Stored dataset items
--------

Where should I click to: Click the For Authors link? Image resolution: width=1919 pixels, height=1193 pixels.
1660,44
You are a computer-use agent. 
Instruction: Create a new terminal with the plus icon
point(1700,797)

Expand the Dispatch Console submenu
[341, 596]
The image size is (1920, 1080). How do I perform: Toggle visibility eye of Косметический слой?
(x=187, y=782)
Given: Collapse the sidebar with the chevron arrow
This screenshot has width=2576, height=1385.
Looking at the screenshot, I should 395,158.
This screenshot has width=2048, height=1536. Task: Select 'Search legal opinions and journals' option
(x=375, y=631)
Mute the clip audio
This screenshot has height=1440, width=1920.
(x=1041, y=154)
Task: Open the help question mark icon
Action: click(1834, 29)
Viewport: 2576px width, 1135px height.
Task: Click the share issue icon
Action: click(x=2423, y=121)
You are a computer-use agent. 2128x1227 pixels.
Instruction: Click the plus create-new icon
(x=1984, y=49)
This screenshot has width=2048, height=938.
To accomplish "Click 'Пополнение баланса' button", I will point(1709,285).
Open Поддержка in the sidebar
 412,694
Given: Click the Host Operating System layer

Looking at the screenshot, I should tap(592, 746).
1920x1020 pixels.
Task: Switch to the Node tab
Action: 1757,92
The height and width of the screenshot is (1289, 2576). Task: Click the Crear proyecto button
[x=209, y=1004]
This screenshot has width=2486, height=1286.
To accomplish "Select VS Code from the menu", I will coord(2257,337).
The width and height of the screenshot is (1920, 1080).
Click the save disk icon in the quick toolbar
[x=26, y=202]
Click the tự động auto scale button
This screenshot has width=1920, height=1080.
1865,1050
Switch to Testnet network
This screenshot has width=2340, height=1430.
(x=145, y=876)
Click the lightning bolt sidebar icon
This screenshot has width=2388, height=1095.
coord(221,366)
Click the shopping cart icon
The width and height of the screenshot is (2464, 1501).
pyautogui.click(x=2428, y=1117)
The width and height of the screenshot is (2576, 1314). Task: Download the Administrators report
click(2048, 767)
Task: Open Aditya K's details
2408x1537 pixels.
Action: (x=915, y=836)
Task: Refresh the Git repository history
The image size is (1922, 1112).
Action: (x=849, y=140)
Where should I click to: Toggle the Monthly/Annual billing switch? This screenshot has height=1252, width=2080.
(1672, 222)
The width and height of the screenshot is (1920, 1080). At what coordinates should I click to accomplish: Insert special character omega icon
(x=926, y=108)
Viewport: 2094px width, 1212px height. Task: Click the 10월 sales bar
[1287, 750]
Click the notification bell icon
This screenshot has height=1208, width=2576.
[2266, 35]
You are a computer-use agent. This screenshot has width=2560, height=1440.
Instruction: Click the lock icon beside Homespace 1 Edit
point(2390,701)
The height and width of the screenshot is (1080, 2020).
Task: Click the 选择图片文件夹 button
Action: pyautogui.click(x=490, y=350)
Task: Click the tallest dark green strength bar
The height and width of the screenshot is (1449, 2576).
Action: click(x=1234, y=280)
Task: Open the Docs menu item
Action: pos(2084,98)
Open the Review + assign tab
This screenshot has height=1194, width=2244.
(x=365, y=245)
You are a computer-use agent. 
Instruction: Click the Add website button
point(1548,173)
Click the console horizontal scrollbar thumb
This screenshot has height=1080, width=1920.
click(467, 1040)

--------

### About this exercise
Set down again, word for word, the stretch of records from the line with "Given: Collapse the" to the line with "Click the tự động auto scale button", both of those lines included.

### Result
Given: Collapse the sidebar with the chevron arrow
This screenshot has width=2576, height=1385.
Looking at the screenshot, I should 395,158.
This screenshot has width=2048, height=1536. Task: Select 'Search legal opinions and journals' option
(x=375, y=631)
Mute the clip audio
This screenshot has height=1440, width=1920.
(x=1041, y=154)
Task: Open the help question mark icon
Action: click(1834, 29)
Viewport: 2576px width, 1135px height.
Task: Click the share issue icon
Action: click(x=2423, y=121)
You are a computer-use agent. 2128x1227 pixels.
Instruction: Click the plus create-new icon
(x=1984, y=49)
This screenshot has width=2048, height=938.
To accomplish "Click 'Пополнение баланса' button", I will point(1709,285).
Open Поддержка in the sidebar
 412,694
Given: Click the Host Operating System layer

Looking at the screenshot, I should tap(592, 746).
1920x1020 pixels.
Task: Switch to the Node tab
Action: 1757,92
The height and width of the screenshot is (1289, 2576). Task: Click the Crear proyecto button
[x=209, y=1004]
This screenshot has width=2486, height=1286.
To accomplish "Select VS Code from the menu", I will coord(2257,337).
The width and height of the screenshot is (1920, 1080).
Click the save disk icon in the quick toolbar
[x=26, y=202]
Click the tự động auto scale button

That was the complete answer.